Does anyone have a circuit diagram for a Keep Alive for lights only?

I don't need to keep power to a decoder or loco motor, I'm simply trying to stop passenger cars lights from flickering.

  • Member since
    August 2003
  • From: Collinwood, Ohio, USA
  • 16,230 posts
Posted by gmpullman on Saturday, August 25, 2018 4:44 PM

I use this one that has been kicking around for some time now.

 DCC_light2 by Edmund, on Flickr

In most cases I use strings of SMD LEDs that have very little current draw and they stay illuminated for 20 to 30 seconds after porer is removed.

With the "tape" style of LEDs and resistors built into the strips the LEDs stay lit for maybe ten seconds or so.
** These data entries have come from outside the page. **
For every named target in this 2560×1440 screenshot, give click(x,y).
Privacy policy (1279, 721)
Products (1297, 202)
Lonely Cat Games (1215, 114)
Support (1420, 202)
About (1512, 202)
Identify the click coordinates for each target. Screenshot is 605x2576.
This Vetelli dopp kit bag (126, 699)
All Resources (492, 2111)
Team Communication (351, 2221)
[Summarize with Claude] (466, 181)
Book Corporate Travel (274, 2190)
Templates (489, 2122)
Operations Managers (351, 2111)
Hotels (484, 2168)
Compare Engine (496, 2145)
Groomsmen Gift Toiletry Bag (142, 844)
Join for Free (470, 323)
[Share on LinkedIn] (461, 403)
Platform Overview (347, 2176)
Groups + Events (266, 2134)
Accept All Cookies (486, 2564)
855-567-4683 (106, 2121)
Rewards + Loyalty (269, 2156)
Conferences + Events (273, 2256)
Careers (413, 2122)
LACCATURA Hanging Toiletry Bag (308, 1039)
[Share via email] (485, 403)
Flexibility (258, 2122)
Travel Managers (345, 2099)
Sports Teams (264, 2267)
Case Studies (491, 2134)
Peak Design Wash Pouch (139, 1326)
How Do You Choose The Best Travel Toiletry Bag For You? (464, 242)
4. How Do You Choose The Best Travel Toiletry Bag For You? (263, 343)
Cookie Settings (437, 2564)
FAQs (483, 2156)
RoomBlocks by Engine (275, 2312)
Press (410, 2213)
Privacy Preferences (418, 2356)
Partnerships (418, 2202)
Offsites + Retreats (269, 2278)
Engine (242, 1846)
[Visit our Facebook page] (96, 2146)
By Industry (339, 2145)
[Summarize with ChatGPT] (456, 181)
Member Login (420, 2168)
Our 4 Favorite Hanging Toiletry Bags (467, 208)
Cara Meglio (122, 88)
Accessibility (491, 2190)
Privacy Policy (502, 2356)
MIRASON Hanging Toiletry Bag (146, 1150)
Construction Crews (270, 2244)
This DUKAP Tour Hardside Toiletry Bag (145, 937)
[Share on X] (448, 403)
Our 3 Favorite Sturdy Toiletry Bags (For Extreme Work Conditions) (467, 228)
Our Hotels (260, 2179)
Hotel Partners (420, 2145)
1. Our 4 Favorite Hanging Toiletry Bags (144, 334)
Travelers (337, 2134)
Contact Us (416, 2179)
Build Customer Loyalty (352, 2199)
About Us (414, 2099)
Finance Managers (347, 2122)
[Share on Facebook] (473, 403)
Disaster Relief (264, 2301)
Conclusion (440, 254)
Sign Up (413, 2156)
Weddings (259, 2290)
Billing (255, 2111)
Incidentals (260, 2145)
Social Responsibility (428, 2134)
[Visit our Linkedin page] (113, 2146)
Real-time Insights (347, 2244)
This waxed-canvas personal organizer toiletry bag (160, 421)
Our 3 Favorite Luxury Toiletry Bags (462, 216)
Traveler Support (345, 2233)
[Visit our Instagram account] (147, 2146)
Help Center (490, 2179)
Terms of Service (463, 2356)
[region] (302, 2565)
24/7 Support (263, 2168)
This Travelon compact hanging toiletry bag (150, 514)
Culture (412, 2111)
Still enough to eliminate flicker.

Use the largest capacitor that will fit your space. IF I'm sure all the LEDs are the same I'll wire them in series and adjust R2 accordingly.

Good luck, Ed

  • Member since
    December 2016
  • 28 posts
Posted by Scouser on Saturday, August 25, 2018 4:56 PM

Thanks Ed,

How well do you think this would work with incandescant lamps? I guess I can just give it a go and see :)

 

  • Member since
    January 2009
  • From: Bakersfield, CA 93308
  • 6,526 posts
Posted by RR_Mel on Saturday, August 25, 2018 5:11 PM

I gave up on powering my passenger cars from the rails.  It is more than just dirty rails, wheels and turnout frogs.  I had more problems with axle and wheel wipers because of plastic truck frames not working good enough to pick up power.  I tried all kinds of keep alive capacitors and still had some flickering.  I finally went with an onboard battery from the lead car (in my case Baggage car) and using super flex wire with micro connectors to connect all my cars flicker free.
 
I went with a single Lithium 1000ma 3.7 volt cell with an onboard charging board.  The lousy wheel pickup doesn’t have any problems keeping the battery charged, the battery takes care of any power loss from the rails.  I haven’t seen one single flicker since I did the conversion to battery on board.  A real plus is I can park my passenger trains for long periods without power with the train fully lit up.
 
The car diaphragms hide the wire and connectors.  My entire consist is 10 cars in each train and the current draw of the LEDs is well under 40ma at 4 volts.
 
I know my way isn’t what any other model railroader does but for me it has been the best solution ever.  I rarely uncouple my passenger trains so running the power the full length of the train isn’t a problem.  Another plus is I can remotely control the on off with the locomotive decoder.  As I run in both DC and DCC modes I put a latching read switch on the ceiling of the baggage car so that I can turn on and off the lighting with a magnet in DC mode, no hard to get to switches to control the lights.
 
 
 
Mel
 
 
My Model Railroad   
 
Bakersfield, California
 
I'm beginning to realize that aging is not for wimps.
 
  • Member since
    April 2004
  • From: Ontario Canada
  • 3,571 posts
Posted by Mark R. on Saturday, August 25, 2018 5:12 PM

Quite simple really. Assuming you are using DCC (will not work on DC) install a bridge rectifier and a capacitor. The trucks attach to the two AC terminals of the bridge rectifier and the + and - outputs connect to your lights / LEDs. The capacitor attaches across the + and - leads of the bridge rectifier. Be sure to observe the polarity of the capacitor. For capacitor rating, use a minimum of 25 volt rating. For capacitance, use the largest that will physically fit.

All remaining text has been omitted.